ECE2023 Eposter Presentations Thyroid (128 abstracts)
1University Bielefeld, Klinikum Bielefeld, Endocrinology and Diabetes, Bielefeld, Germany; 2University Essen, Nuclear Medicine, Essen, Germany
The transition of hypothyroidism from Hashimotos thyroiditis into hyperthyroidism (Graves disease) is uncommon, and the underlying causes are still unknown. We studied clinical characteristics in patients with the conversion of preexisting Hashimotos thyroiditis to Graves disease compared to patients with Hashimotos thyroiditis or Graves disease alone.

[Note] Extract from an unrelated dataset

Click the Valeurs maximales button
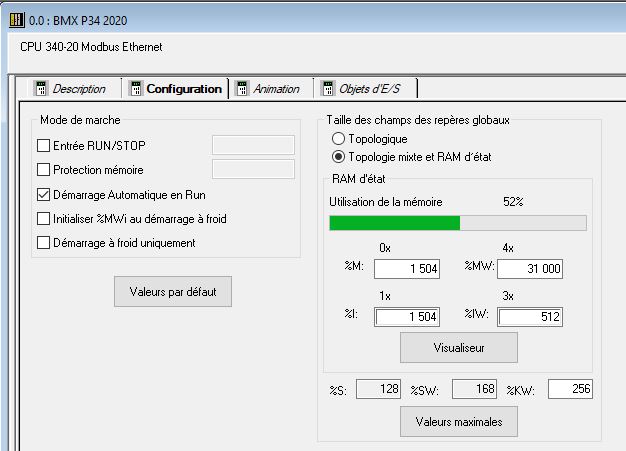This screenshot has width=626, height=451. click(x=458, y=421)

Patients and Methods: Retrospective comparative case series of 42 patients (mean age 53 years, 95%-CI [47.9;58]) with preexisting hypothyroidism due to Hashimotos thyroiditis who developed hyperthyroidism (Graves disease with positive TSH receptor antibodies). Data were compared with 30 patients with Hashimotos thyroiditis (mean age 48.5 years, 95%-CI [44;53]) and 38 patients with Graves disease (mean age 48.5 years 95%-CI [44;53.9]). In all three groups, female patients were predominant (Female to male ratio case group 38:4, Hashimoto group 26:4 and Graves disease 36:2). Social data (age, sex, origin, marital status, number of children, residential environment, occupational status, stressful life events, smoking, and alcohol), clinical data (body mass index, concomitant diseases, concomitant medication, therapy for thyroid dysfunction) and biological data (TSH, freeT3, free T4 and thyroid antibodies) were analyzed.

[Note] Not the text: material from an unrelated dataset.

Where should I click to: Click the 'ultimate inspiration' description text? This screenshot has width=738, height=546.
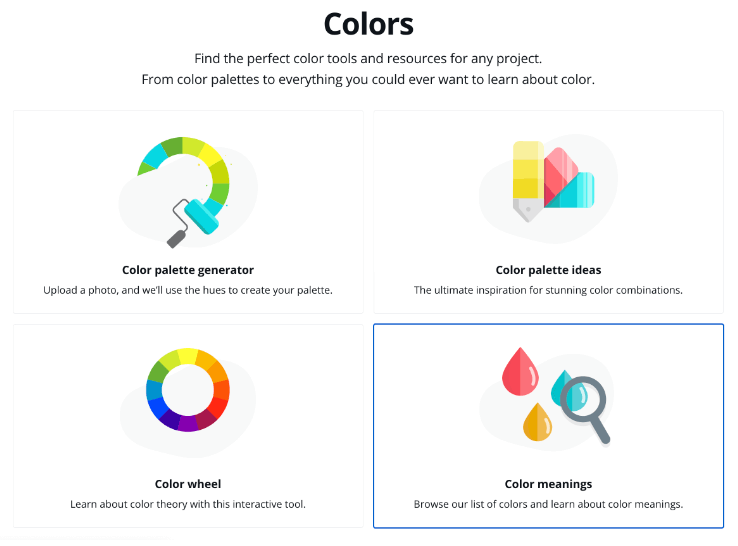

Results: Hypothyroid patients were treated for a mean time of 12.2 years before they developed hyperthyroidism. The mean dose of levothyroxine to maintain euthyroidism was 92 micrograms per day. Before manifestation of hyperthyroidism, patients who converted to Graves disease showed significantly higher TSH values (Wilcox-test P=0.003) and significantly lower T4 values (Wilcox-test P=0.02) than patients with Hashimotos thyroiditis alone. Compared to patients with Hashimotos and Graves disease, conversion patients were significantly more likely to take concomitant medications. No significant difference was found in the social factors of patients with conversion compared with Hashimotos and Graves disease controls. Alcohol consumption and smoking status were comparable. No differences were seen in TSH, T3 and T4 levels in hyperthyroidism between conversion patients and patients with Graves disease and in the distribution of thyroid-specific antibodies between case and control patients.
Conclusion: Smaller case series have been published regarding patients with conversion from Hashimotos thyroiditis to Graves disease. So far, our study is the largest case series and the only one with a comparison of patients with Hashimotos thyroiditis or Graves disease alone. There was a significant difference in the TSH and T4 levels between conversion patients before manifestation of Graves disease and Hashimotos patients. No difference could be seen in the other clinical parameters. In the future, genetic and immunological studies may identify factors separating these disease entities better.